Exercise requirements — Show each line of the listing in which the word "will" occurs.

Segment Start: Data extract

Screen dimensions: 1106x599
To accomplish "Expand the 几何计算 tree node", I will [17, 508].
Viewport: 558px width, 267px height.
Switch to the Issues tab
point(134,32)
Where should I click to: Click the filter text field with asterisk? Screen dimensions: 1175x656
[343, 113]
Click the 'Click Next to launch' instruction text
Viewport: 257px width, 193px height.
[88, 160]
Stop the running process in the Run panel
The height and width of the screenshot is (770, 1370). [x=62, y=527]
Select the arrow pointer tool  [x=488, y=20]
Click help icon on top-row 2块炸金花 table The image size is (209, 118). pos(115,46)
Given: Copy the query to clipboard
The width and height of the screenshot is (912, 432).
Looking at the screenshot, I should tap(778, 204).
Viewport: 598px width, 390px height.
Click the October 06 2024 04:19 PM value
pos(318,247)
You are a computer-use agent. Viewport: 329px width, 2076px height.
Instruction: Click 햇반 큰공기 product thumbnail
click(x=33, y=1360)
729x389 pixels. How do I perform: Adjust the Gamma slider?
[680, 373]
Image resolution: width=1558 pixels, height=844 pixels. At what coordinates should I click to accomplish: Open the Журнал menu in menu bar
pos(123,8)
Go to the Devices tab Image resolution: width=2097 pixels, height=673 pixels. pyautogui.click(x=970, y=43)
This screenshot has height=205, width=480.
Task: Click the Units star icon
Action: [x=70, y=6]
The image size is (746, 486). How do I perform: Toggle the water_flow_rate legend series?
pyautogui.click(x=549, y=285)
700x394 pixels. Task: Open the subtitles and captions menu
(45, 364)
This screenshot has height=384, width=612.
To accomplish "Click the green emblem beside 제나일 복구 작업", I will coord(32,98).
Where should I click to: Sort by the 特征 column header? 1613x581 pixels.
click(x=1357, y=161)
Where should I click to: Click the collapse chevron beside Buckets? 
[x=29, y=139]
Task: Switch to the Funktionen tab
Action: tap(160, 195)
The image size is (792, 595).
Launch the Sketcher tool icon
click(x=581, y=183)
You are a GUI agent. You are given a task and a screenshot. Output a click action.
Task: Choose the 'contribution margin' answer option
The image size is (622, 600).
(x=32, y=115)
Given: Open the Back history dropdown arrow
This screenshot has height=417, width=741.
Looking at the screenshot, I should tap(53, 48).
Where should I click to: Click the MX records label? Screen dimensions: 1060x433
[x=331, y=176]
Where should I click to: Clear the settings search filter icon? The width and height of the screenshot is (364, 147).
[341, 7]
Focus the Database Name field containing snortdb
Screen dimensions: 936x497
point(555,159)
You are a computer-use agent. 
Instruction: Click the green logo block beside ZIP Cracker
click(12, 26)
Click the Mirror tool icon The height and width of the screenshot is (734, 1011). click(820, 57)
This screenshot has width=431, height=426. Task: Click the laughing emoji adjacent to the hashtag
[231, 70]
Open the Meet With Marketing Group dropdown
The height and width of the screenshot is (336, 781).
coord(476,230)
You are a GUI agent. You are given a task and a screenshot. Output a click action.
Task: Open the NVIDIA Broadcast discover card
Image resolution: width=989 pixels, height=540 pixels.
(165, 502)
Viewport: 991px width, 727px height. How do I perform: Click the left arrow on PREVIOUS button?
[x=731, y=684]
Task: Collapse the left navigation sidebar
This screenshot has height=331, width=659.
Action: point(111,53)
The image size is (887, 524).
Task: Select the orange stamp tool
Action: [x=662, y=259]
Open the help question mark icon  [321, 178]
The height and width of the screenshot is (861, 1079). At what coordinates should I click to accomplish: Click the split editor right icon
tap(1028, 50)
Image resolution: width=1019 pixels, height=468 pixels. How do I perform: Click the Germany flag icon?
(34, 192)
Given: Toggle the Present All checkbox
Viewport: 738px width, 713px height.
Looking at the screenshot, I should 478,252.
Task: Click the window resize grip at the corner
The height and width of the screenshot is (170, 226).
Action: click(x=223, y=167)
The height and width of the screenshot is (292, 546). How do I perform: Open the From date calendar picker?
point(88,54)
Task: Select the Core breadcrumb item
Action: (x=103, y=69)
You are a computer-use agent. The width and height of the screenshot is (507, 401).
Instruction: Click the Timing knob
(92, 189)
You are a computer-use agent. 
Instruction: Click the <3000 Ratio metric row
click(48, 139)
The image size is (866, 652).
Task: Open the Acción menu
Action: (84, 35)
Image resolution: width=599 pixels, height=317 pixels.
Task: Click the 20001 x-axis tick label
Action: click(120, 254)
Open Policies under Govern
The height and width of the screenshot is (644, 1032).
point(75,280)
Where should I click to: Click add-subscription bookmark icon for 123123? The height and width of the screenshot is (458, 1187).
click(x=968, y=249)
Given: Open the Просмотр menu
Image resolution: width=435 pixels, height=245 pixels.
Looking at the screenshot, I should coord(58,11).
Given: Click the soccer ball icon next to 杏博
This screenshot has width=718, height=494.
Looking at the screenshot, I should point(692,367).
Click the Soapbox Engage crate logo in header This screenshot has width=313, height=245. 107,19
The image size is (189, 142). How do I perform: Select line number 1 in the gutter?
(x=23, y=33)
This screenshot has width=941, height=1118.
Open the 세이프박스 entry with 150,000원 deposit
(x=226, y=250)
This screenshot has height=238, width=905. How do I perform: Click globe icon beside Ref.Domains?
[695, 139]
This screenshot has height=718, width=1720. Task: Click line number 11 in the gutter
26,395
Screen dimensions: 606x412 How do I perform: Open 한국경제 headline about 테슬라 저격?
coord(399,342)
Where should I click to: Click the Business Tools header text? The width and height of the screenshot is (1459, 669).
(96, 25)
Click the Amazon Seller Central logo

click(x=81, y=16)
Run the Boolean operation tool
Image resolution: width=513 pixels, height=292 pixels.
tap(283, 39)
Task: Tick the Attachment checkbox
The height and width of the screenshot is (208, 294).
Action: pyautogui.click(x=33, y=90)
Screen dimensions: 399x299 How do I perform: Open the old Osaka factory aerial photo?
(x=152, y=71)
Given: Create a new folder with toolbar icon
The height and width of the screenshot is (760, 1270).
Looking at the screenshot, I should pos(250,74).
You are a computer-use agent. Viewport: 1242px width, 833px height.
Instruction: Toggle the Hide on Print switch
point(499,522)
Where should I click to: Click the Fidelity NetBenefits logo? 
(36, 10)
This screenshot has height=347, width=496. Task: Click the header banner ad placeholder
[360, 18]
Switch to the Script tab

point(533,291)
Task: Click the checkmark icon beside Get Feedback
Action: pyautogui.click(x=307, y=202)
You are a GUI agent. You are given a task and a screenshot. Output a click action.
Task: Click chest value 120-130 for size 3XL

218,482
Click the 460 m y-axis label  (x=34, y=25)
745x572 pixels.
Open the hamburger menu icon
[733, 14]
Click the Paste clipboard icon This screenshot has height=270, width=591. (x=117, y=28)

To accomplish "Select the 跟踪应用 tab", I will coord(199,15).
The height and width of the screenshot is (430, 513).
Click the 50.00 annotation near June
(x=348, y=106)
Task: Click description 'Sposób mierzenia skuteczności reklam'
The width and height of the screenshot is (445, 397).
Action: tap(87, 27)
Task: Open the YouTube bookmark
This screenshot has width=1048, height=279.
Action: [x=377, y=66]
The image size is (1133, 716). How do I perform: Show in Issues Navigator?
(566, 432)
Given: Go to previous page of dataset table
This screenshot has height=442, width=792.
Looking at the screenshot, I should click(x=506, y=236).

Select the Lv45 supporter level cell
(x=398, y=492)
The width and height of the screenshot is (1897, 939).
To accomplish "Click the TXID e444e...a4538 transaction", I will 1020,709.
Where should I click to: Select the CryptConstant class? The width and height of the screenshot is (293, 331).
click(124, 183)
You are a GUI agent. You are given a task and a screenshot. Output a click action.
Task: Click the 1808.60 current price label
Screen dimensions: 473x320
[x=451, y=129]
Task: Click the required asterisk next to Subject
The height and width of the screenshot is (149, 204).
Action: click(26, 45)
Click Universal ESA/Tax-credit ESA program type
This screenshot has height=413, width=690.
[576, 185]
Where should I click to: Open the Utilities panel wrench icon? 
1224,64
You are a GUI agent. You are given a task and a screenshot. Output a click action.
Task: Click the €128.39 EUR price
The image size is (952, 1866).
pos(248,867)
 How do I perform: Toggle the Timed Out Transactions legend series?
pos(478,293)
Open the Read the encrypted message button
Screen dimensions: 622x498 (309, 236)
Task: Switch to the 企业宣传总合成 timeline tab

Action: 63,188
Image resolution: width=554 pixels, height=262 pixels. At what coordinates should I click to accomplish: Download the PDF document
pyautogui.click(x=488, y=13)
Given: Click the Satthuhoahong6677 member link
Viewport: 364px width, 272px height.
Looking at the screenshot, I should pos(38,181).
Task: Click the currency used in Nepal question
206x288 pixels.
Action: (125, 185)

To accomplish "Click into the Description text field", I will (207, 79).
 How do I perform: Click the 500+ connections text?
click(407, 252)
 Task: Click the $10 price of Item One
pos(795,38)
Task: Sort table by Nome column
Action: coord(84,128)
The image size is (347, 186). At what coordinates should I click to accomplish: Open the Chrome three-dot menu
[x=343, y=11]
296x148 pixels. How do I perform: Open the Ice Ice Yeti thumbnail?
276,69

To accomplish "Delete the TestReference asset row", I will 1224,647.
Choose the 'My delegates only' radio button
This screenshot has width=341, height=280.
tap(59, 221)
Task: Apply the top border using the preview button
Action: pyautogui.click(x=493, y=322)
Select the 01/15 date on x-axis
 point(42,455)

Segment End: Data extract

Answer to this problem —
To accomplish "Expand the 几何计算 tree node", I will [17, 508].
To accomplish "Click the green emblem beside 제나일 복구 작업", I will coord(32,98).
To accomplish "Select the 跟踪应用 tab", I will coord(199,15).
To accomplish "Click the TXID e444e...a4538 transaction", I will 1020,709.
To accomplish "Click into the Description text field", I will (207, 79).
To accomplish "Delete the TestReference asset row", I will 1224,647.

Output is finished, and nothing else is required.